== Required work ==
Skip all pictures, then copy the lines from the start of the data through the line with "Click Log Out", keeping both ends.
(Material for the task)
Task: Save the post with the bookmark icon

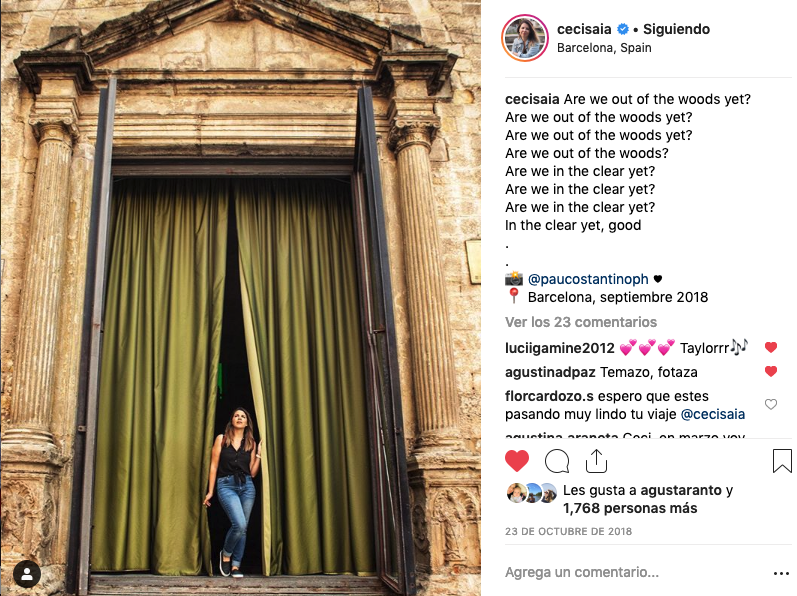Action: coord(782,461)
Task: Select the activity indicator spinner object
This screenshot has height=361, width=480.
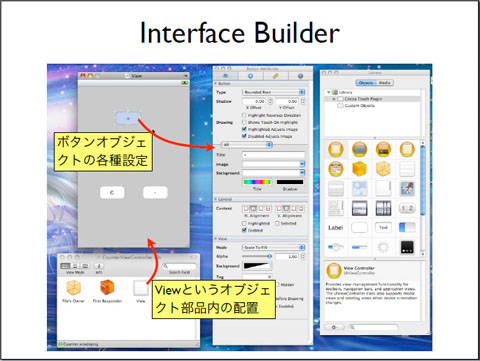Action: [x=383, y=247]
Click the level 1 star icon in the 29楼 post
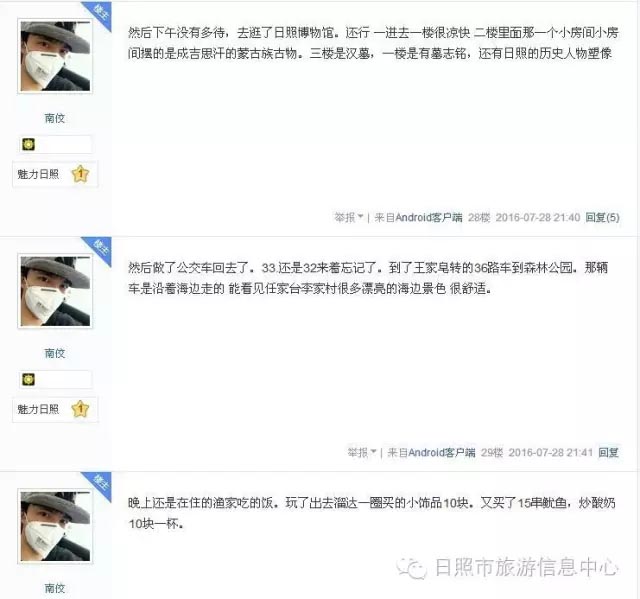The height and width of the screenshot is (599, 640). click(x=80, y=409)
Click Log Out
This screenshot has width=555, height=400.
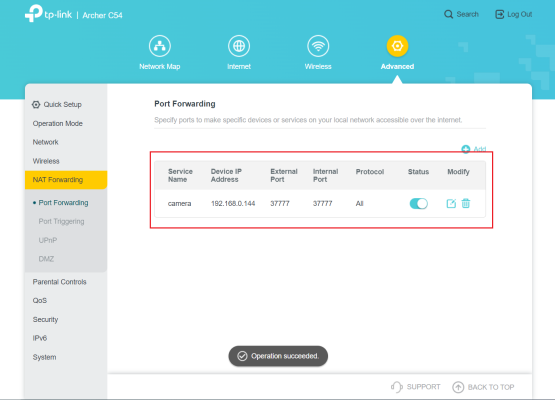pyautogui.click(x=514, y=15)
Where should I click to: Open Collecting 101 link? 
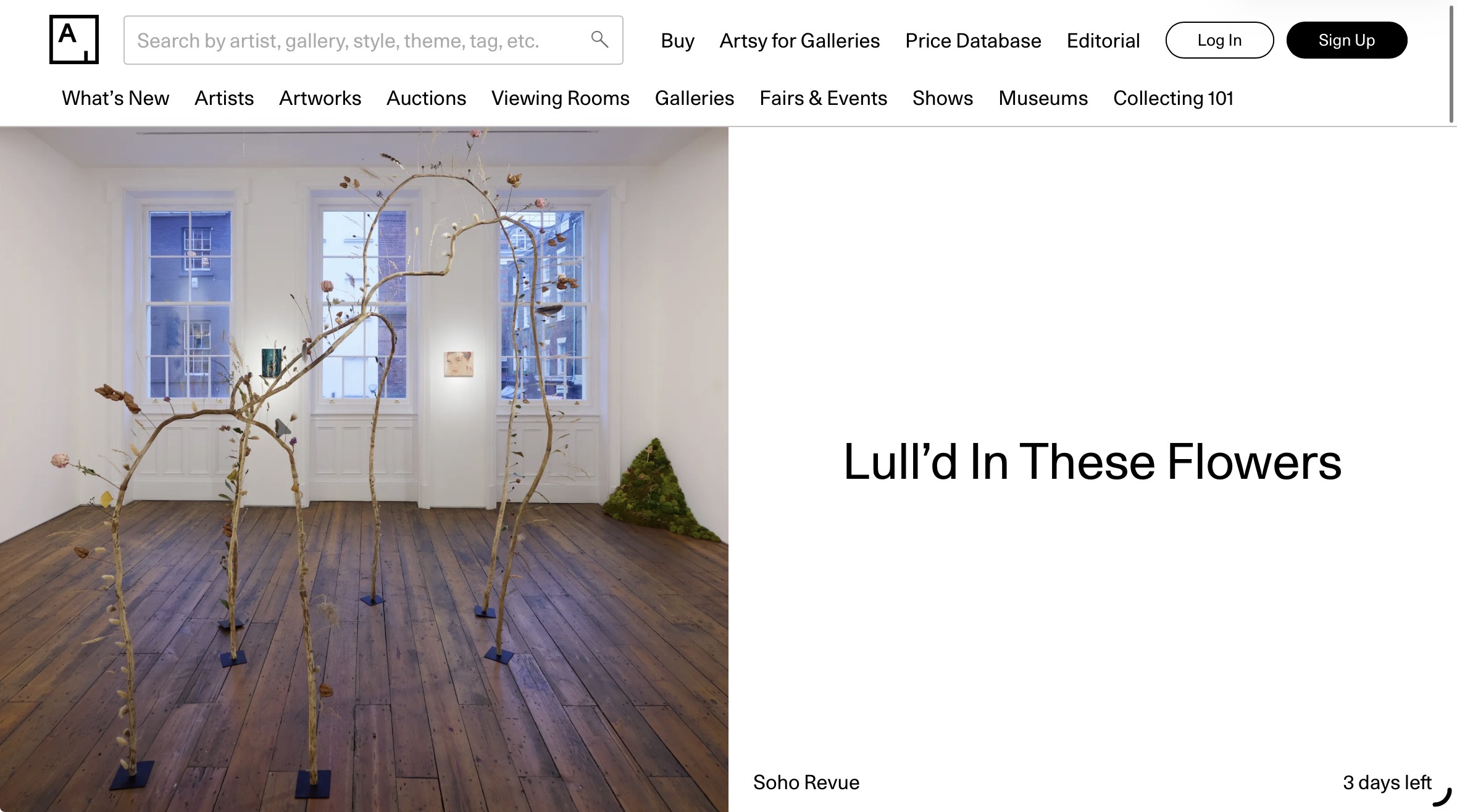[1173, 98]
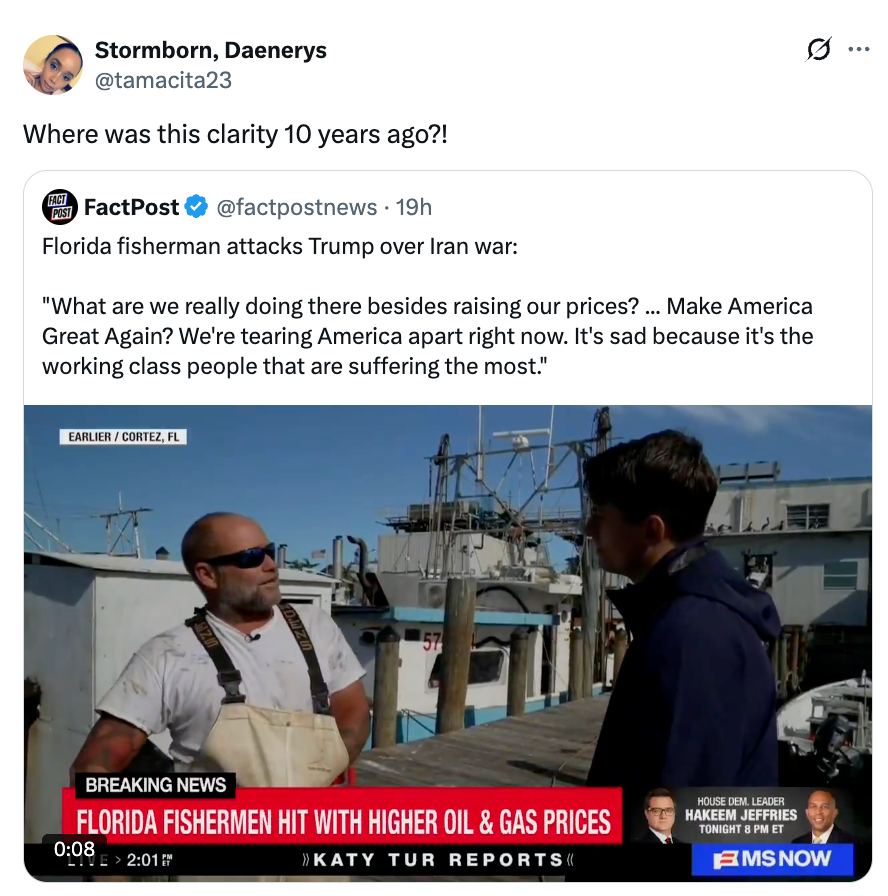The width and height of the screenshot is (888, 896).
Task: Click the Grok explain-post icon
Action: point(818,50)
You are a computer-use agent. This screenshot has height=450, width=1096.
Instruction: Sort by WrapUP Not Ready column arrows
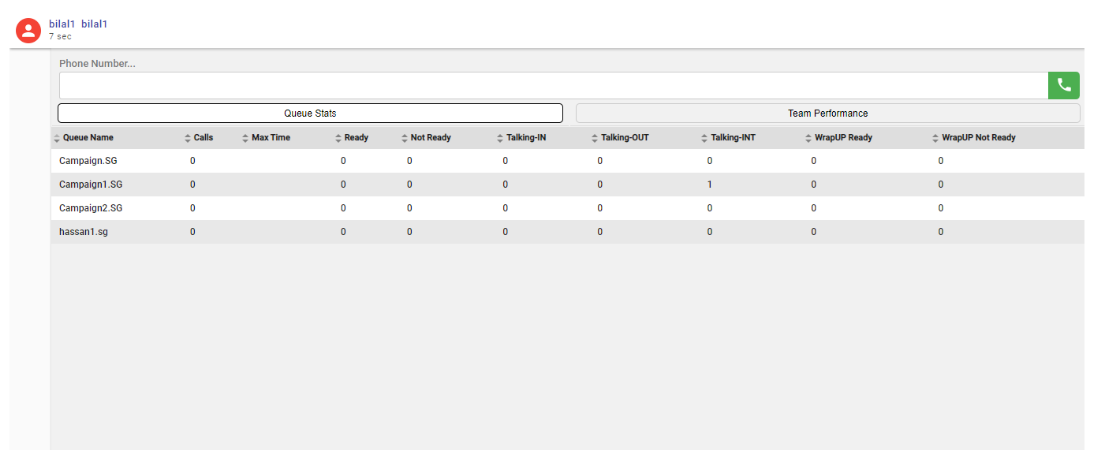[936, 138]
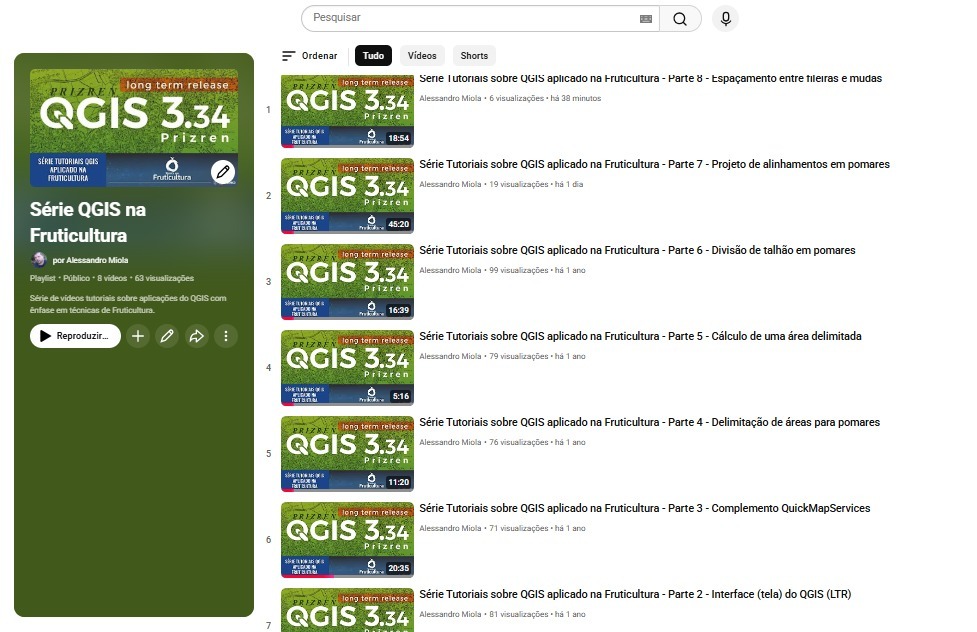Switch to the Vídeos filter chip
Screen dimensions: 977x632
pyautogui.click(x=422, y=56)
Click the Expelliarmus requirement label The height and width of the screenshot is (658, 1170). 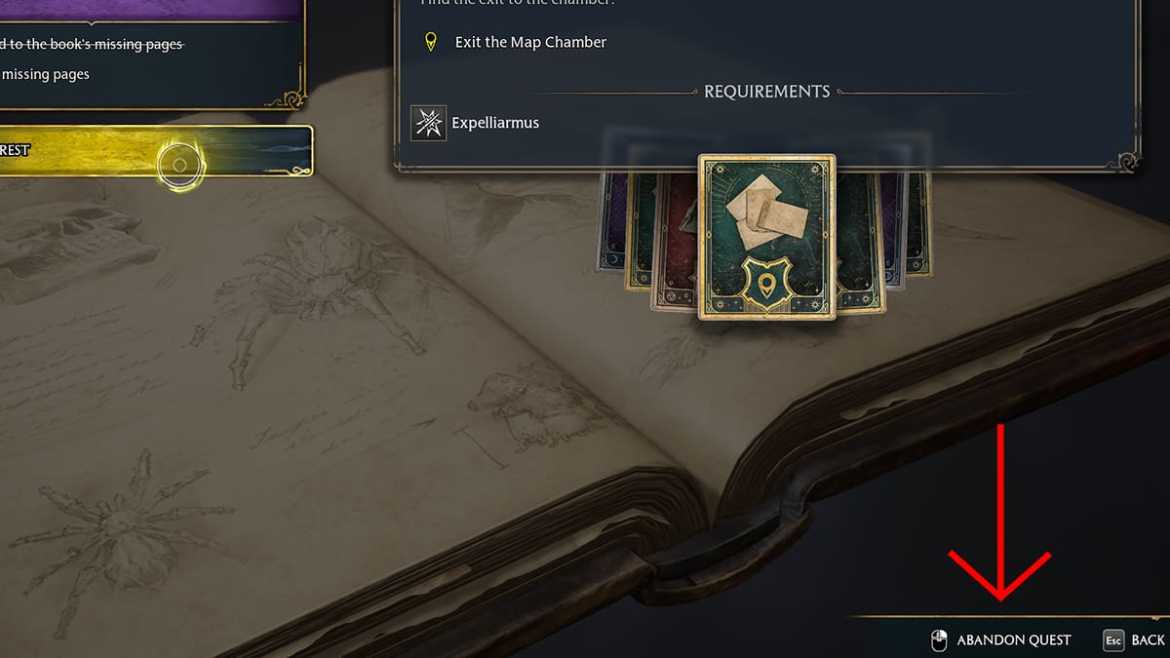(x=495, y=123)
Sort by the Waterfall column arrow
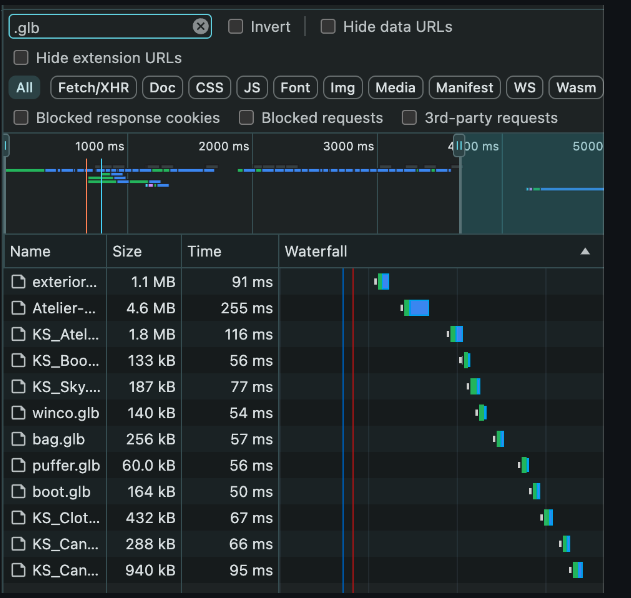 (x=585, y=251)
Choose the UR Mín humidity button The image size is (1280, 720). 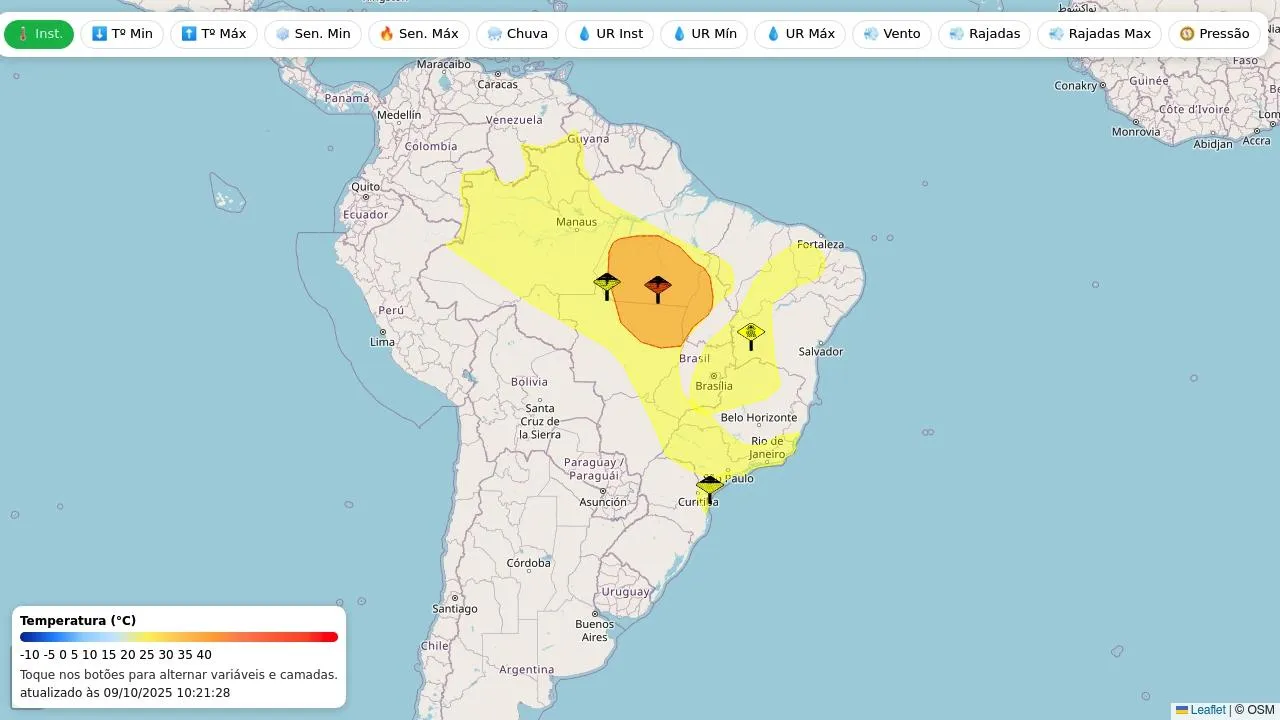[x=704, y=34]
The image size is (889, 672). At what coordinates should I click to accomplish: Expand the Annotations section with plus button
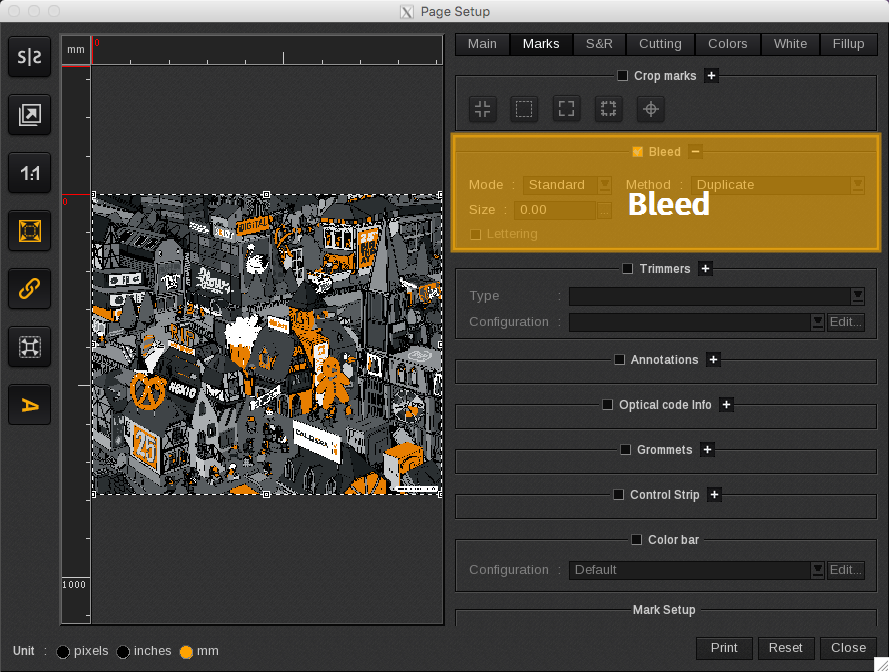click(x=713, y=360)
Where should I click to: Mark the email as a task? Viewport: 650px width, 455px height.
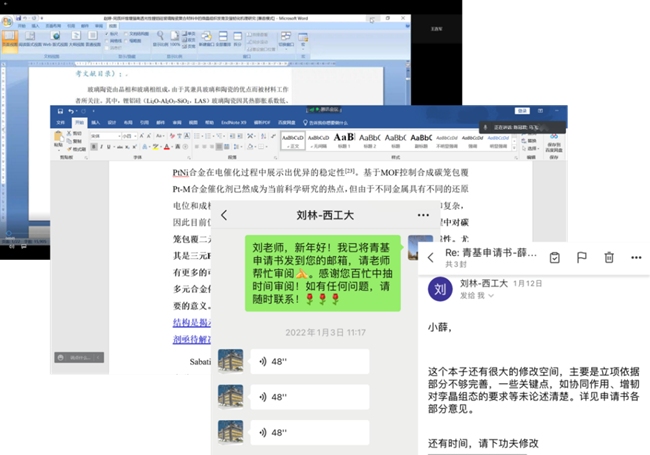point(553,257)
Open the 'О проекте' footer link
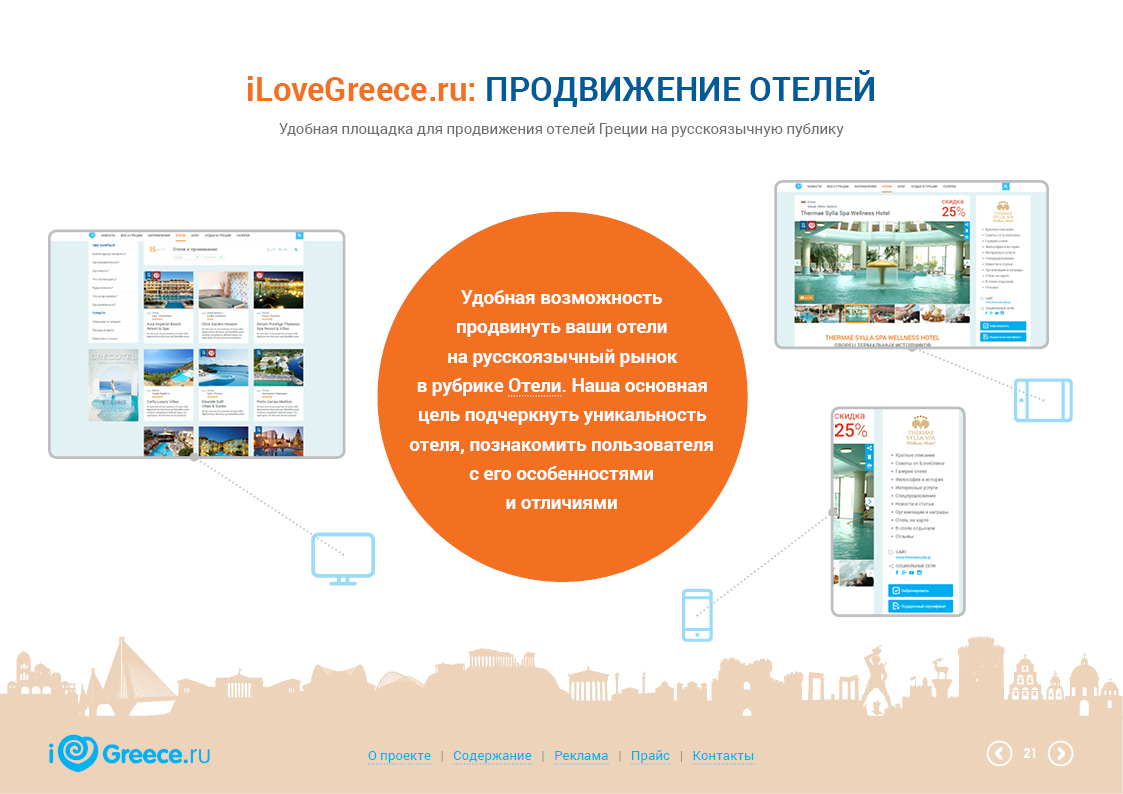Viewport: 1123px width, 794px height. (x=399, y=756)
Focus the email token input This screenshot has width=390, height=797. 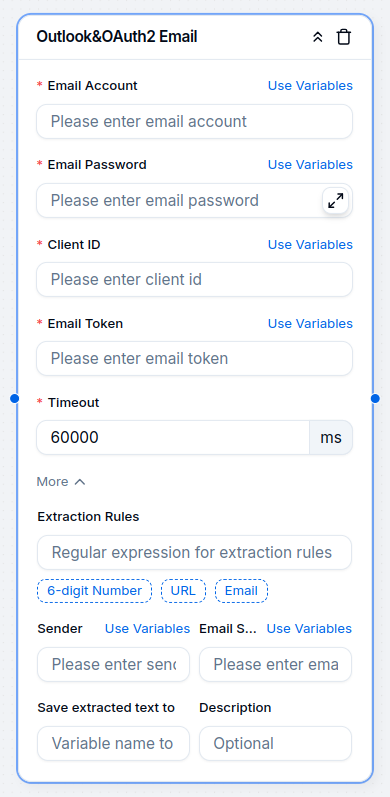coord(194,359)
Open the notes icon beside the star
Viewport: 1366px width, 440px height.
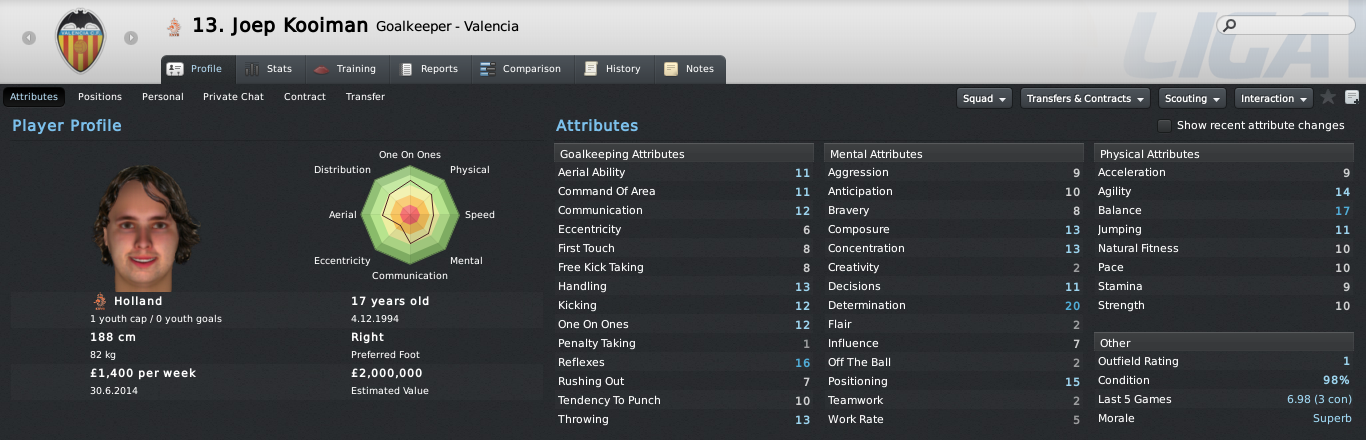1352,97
(End Material for the task)
== Exercise result ==
Task: Save the post with the bookmark icon

Action: coord(782,461)
Task: Select the activity indicator spinner object
This screenshot has height=361, width=480.
Action: [x=383, y=247]
Click the level 1 star icon in the 29楼 post
The height and width of the screenshot is (599, 640). click(x=80, y=409)
Click Log Out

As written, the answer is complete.